━━ Provided text ━━
# International schools



## senorat (Jul 17, 2012)

Hello all.
Planning a move to Spain or Portugal in next year or so. I'm a primary teacher and will be looking for work in a international school so my two boys can attend for free. Husband very happy to come but unsure he will find work, so our main question is: could a family of four live on a teacher's salary? I think wage is around 25,000€ gross. 
Many thanks!


----------



## jojo (Sep 20, 2007)

senorat said:


> Hello all.
> Planning a move to Spain or Portugal in next year or so. I'm a primary teacher and will be looking for work in a international school so my two boys can attend for free. Husband very happy to come but unsure he will find work, so our main question is: could a family of four live on a teacher's salary? I think wage is around 25,000€ gross.
> Many thanks!


 Hhhmm, it maybe tight, but if you live simply you maybe ok. I've had friends who taught in international schools in Spain, all their partners had to work to help with the finances

Jo xxx


----------



## senorat (Jul 17, 2012)

Thanks for the reply. We are trying to get some savings behind us to cushion us a bit! X


----------



## jojo (Sep 20, 2007)

......... Heres a link to the governing body in Spain Welcome to Nabss | Nabss

Jo xxx


----------



## xabiaxica (Jun 23, 2009)

senorat said:


> Hello all.
> Planning a move to Spain or Portugal in next year or so. I'm a primary teacher and will be looking for work in a international school so my two boys can attend for free. Husband very happy to come but unsure he will find work, so our main question is: could a family of four live on a teacher's salary? I think wage is around 25,000€ gross.
> Many thanks!


:welcome:

IMO, even IF you got free school fees, that would be very tight for a family of four

could you live comfortably on it in the UK? - the cost of living here isn't much different, especially if you have kids (kids clothes, toys etc., are much more expensive here)


----------



## senorat (Jul 17, 2012)

Cheers that will be helpful.In true teacher style, I've already started researching different schools! X


----------



## senorat (Jul 17, 2012)

Guess not very comfortably even up north where we are! Husband is a printer, so not sure of work situation. He did manage to get a job when we lived in Portugal though so you never know!


----------



## brocher (Mar 21, 2011)

....and there's no guarantee both, or either, child will be offered a free place. Many schools are tightening their belts, too.


----------



## xabiaxica (Jun 23, 2009)

brocher said:


> ....and there's no guarantee both, or either, child will be offered a free place. Many schools are tightening their belts, too.


eggsackerly


that's why I said IF


maybe I should have made it bigger?

*IF*


----------



## senorat (Jul 17, 2012)

brocher said:


> ....and there's no guarantee both, or either, child will be offered a free place. Many schools are tightening their belts, too.


True would not apply for job unless they could guarantee both children a place.checked job ads this year and most say this in job description. Maybe best option is to apply for deputy headship posts. Maybe bigger salary. Anyone know anything about that?


----------



## jojo (Sep 20, 2007)

senorat said:


> True would not apply for job unless they could guarantee both children a place.checked job ads this year and most say this in job description. Maybe best option is to apply for deputy headship posts. Maybe bigger salary. Anyone know anything about that?
━━━
Write out part of the international schools thread word for word, beginning with "Guess not very" and stopping after "you never know!". You won't need the listing that comes next.
━━ Data supplied ━━
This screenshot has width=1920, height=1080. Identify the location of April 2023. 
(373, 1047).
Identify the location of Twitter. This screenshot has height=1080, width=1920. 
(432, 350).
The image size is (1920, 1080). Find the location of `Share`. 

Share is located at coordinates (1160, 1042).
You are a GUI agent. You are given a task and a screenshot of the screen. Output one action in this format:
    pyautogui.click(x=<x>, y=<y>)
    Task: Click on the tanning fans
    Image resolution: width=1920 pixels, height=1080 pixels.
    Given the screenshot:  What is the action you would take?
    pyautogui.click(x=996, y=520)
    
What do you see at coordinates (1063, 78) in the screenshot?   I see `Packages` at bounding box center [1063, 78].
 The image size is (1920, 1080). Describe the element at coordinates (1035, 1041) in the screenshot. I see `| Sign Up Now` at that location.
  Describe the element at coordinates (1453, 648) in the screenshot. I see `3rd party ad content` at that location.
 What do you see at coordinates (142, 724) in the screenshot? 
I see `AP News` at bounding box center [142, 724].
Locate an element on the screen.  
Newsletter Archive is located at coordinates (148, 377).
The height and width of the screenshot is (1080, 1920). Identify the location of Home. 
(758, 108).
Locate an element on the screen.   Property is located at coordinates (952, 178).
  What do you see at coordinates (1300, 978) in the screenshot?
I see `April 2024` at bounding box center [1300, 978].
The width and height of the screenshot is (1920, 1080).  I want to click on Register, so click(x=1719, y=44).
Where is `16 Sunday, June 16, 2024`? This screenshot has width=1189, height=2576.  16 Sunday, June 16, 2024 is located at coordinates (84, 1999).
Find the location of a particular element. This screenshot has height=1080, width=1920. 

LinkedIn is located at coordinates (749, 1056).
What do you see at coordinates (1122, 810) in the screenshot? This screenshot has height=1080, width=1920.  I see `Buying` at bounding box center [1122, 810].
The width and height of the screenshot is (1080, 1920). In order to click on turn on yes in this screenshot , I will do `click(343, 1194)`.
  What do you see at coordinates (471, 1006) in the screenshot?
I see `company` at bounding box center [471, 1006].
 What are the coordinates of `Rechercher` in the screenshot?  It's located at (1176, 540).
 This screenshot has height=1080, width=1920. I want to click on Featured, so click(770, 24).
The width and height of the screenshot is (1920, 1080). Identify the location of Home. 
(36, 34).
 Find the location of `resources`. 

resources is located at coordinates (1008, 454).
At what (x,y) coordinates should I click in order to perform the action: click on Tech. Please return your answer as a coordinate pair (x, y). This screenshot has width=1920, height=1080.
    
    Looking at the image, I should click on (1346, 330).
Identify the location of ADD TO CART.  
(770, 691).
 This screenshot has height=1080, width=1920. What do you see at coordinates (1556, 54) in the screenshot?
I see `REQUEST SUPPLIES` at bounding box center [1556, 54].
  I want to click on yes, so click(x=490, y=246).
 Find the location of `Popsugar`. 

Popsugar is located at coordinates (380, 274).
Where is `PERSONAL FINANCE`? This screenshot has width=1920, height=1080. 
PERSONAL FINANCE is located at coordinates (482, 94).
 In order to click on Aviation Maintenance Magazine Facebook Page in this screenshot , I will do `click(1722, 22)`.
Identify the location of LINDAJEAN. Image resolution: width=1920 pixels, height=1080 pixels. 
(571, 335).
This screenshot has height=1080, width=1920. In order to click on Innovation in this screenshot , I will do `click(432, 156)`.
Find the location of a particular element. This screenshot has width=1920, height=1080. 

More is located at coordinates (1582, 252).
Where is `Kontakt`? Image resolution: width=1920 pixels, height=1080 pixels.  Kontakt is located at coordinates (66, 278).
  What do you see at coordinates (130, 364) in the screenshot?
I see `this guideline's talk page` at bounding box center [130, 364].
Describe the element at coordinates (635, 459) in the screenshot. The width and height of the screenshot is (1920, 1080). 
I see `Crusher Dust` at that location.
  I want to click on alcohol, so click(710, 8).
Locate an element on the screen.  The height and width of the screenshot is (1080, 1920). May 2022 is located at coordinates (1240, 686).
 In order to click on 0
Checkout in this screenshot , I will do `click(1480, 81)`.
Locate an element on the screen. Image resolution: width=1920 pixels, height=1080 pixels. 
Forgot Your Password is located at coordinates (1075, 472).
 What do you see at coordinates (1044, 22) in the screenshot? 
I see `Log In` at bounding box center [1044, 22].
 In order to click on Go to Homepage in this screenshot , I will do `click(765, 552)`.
━━━
(Output for this task):
Guess not very comfortably even up north where we are! Husband is a printer, so not sure of work situation. He did manage to get a job when we lived in Portugal though so you never know!